• **INPUT MATERIAL**
****************

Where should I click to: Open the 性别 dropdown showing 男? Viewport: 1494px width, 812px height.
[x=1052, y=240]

****************

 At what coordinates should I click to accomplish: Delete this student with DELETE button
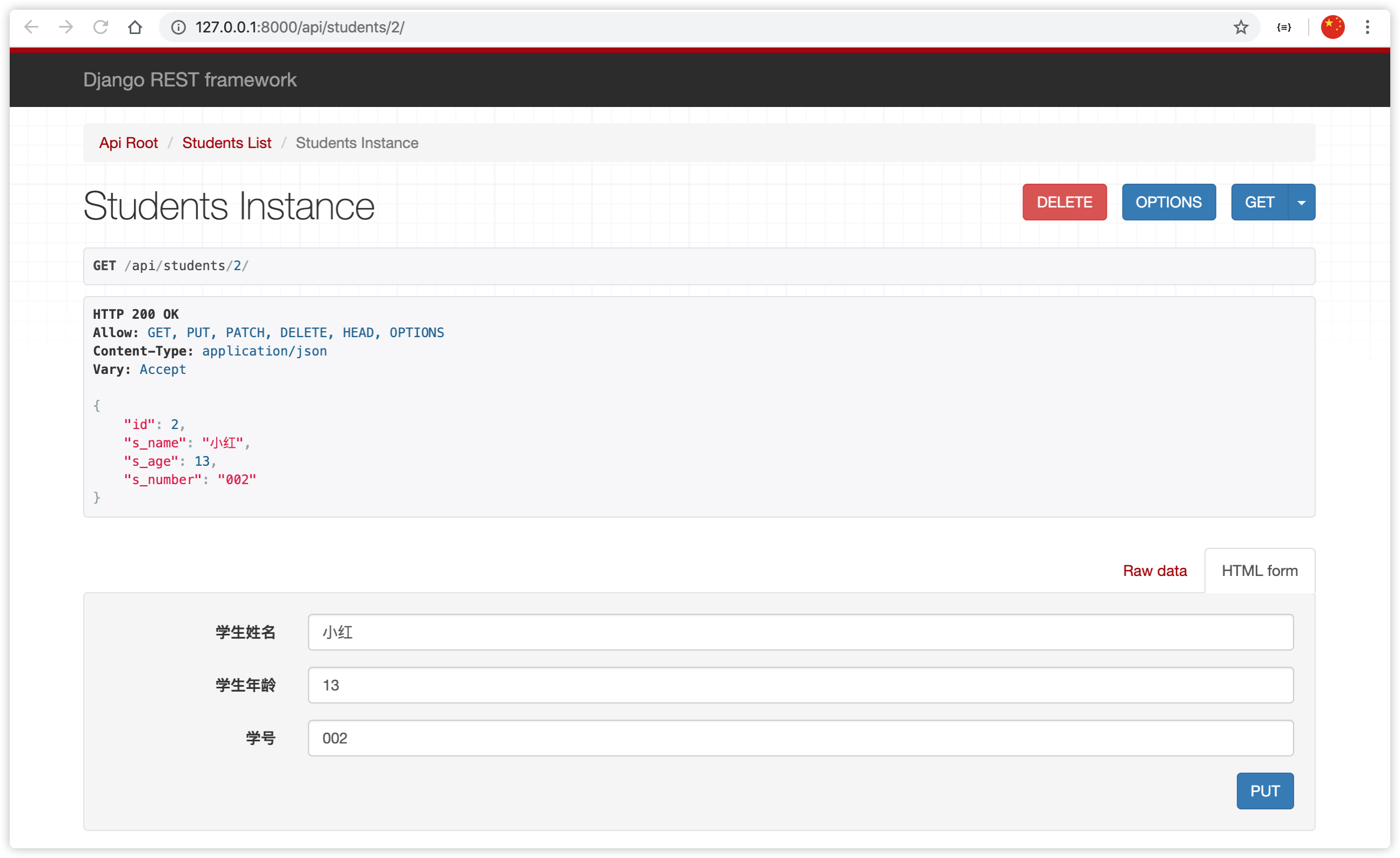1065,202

****************

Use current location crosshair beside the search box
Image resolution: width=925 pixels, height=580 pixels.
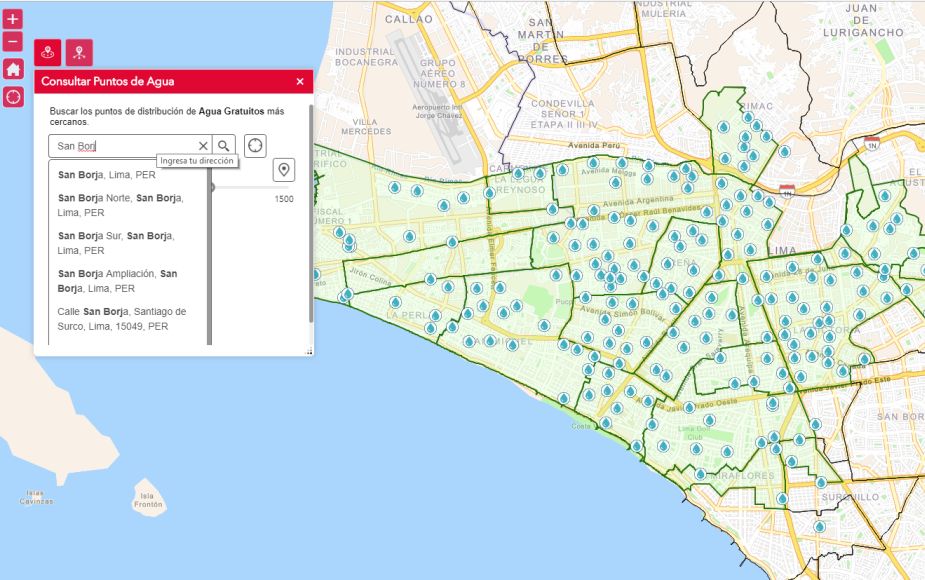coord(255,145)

****************

• **INSTRUCTIONS TO FOLLOW**
Pull out every line of the records above that contains the word "should". Case matters.

• **SOLUTION FOR THIS PROBLEM**
Where should I click to: Open the 性别 dropdown showing 男? Viewport: 1494px width, 812px height.
 At what coordinates should I click to accomplish: Delete this student with DELETE button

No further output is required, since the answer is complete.